Suburban Girl Review
With Sex and the City fever reaching an all-time high, it seems like the right time to review a DVD that was sneakily released the same week as Carrie and co. strut their Manolos onto the big screen. While I disagree with fellow reviewer Roger Keen, finding the movie version of SatC to be a largely predictable affair losing much of the series' edge and wit, Suburban Girl is much more of a failure in that it doesn't have a groundbreaking TV show to back it up. This clunky Sarah Michelle Gellar vehicle desperately aims to be the missing link between SatC and The Devil Wears Prada but, unfortunately for the film's sense of self-importance, is merely one of the 'Bridget Jones knock-offs' that Gellar's character has to contend with on a daily basis.
Brett Eisenberg (Gellar) is the titular 'suburban girl', a twentysomething dreamer who has escaped Jersey and is now associate editor at one of Manhattan's top publishing houses. Her dream of becoming editor is jeopardised by a vampish new boss (Vanessa Branch) and her own crippling self-doubt. Determined to make headway in the cutthroat business of publishing, she starts mixing in the same circles as legendary New York editor Archie Knox (Alec Baldwin). When their initial flirting develops into a fully-fledged romantic entanglement, Brett must navigate, with the aid of best friend Chloe (Maggie Grace), the uncharted waters of a relationship with an older man.

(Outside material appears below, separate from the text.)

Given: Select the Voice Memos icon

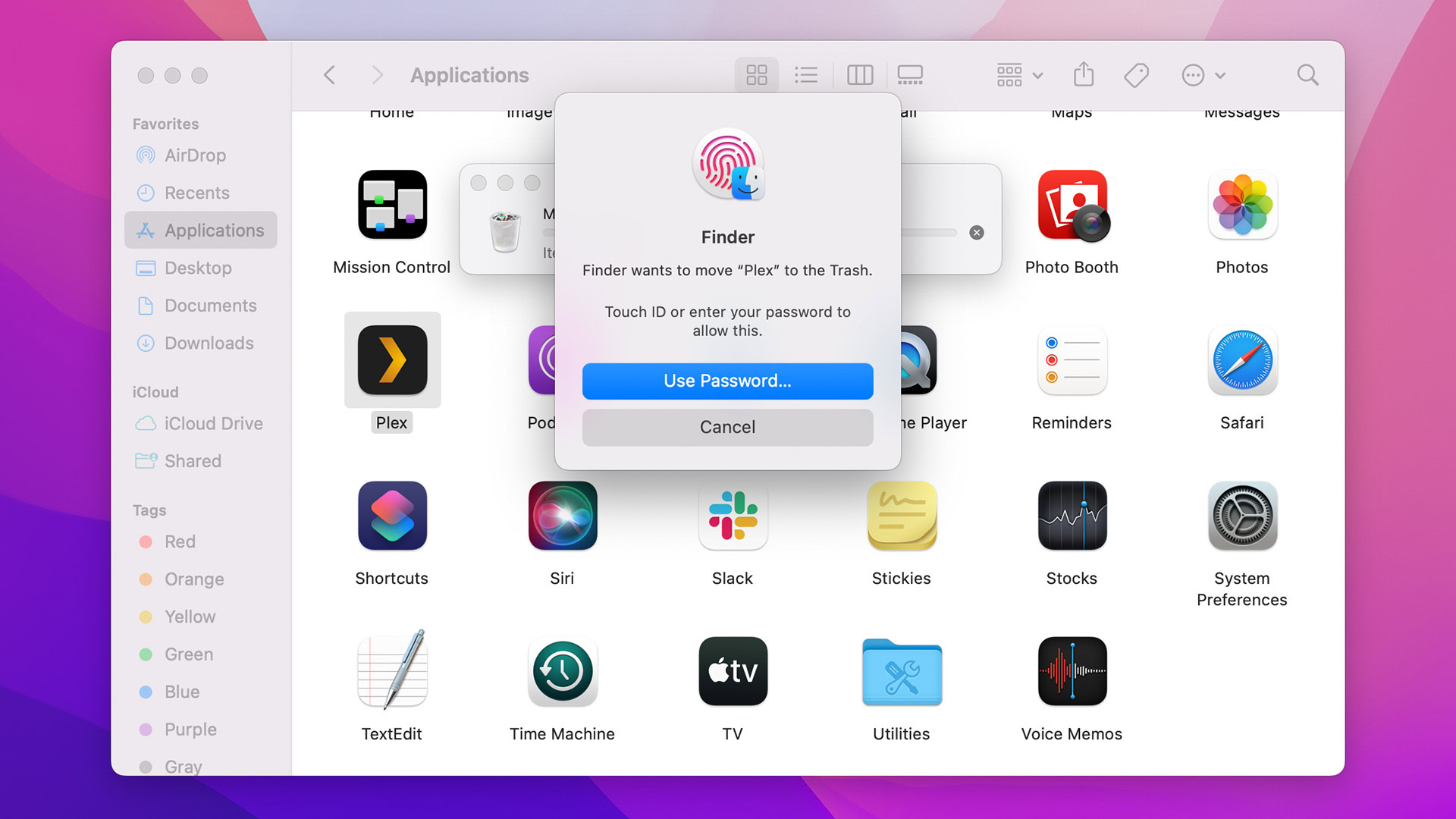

It's basically a candy-coated Teen Vogue take on Shopgirl, Steve Martin's superior take on the younger woman/older man relationship, and yet I don't expect pre-teen girls used to Ashton Kutcher will be in a hurry to watch a flick where Alec Baldwin is the male love interest. I won't pretend I'm familiar with the source material - the script is based on two stories from Melissa Banks' The Girls' Guide to Hunting and Fishing - but I expect the awkwardness of the tone has something to do with the translation from page to screen. Flashcards divide the film into 'chapters' such as 'Movin' On Up' and 'Brett's Blue Period' but these only serve to emphasise the predictability of the plot's major developments.
The fact that the book's title was scrapped for something so anodyne as Suburban Girl is evidence of what a wasted opportunity this film is. It's even more of a shame considering, after her acute impression of sleepwalking in both The Grudge and The Return (I haven't seen Southland Tales yet), Sarah Michelle Gellar finally displays some spark, suggesting her turn in Cruel Intentions wasn't a one-off and that brown hair lends her some movie magic. However, she ultimately fails to prove why Buffy, for all its great writing and innovative left-turns, could not have existed on the small screen without her. As Brett, she's basically doing a perfunctory take on, you guessed it, Carrie Bradshaw. A whinier and less competent version. Imagine that, eh?
Her own Mr Big is played by a nicely understated Alec Baldwin, who single-handedly saves Archie Knox from coming across as a smarmy perv. Still, watching him get it on with the Slayer right after she's been given the brush-off from her father is, in no uncertain terms, icky. The interplay between the two is often fun but the chemistry's never really there for it to be believable. They do their best though, and it's a good job because the supporting cast are never on screen long enough to make an impression. Lost's Maggie Grace has the thankless and entirely expendable role of 'protagonist's best friend', and she's got third billing so you can imagine how little of an imprint the rest of the actors make. It's the usual pick 'n' mix of assorted characters - jock ex-boyfriend, bitchy boss, sympathetic co-workers - and simply certifies this as standard fodder for the chick flick bargain bin.
Given the straight-to-DVD nature of the feature, the transfer and audio are nothing to write home about. They do the job though, presenting a multitude of sappy montages set to some earnest girl-with-guitar music with perhaps more clarity than they deserve. A commentary with director Marc Klein accompanies a barebones release.